* **WORK ITEM**:
Copy the data from the line that contains "2550x1424 pixels. How" to its last line, exactly, including both of those lines and leaving out everything before.

■ ■ ■

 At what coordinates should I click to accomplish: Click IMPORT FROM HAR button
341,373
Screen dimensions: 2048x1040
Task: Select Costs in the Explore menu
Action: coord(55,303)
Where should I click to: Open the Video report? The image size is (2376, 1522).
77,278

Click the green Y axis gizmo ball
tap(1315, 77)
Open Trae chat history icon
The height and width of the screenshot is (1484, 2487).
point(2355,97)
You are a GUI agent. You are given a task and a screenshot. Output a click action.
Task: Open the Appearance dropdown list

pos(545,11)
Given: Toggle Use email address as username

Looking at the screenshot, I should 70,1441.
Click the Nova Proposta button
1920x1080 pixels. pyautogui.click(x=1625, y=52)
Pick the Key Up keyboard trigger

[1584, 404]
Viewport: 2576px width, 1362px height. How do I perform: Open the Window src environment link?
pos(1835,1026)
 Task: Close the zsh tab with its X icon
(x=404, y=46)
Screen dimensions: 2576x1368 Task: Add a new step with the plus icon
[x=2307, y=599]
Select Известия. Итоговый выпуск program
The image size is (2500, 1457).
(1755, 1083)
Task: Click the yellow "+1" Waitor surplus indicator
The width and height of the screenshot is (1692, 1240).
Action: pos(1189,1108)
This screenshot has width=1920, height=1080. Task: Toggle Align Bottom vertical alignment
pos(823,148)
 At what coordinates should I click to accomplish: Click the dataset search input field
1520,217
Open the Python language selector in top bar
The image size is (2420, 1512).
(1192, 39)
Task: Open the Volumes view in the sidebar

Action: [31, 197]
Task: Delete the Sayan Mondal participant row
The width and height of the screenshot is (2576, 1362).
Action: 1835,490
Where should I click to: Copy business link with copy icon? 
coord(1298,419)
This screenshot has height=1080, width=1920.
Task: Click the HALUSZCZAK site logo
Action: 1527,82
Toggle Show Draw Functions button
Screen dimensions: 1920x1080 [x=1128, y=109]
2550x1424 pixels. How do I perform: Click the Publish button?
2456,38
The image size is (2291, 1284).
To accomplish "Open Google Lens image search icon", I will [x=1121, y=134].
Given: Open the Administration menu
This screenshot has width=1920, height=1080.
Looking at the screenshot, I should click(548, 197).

■ ■ ■

* **WRITTEN RESPONSE**:
2550x1424 pixels. How do I perform: Click the Publish button?
2456,38
The image size is (2291, 1284).
To accomplish "Open Google Lens image search icon", I will [x=1121, y=134].
Given: Open the Administration menu
This screenshot has width=1920, height=1080.
Looking at the screenshot, I should click(548, 197).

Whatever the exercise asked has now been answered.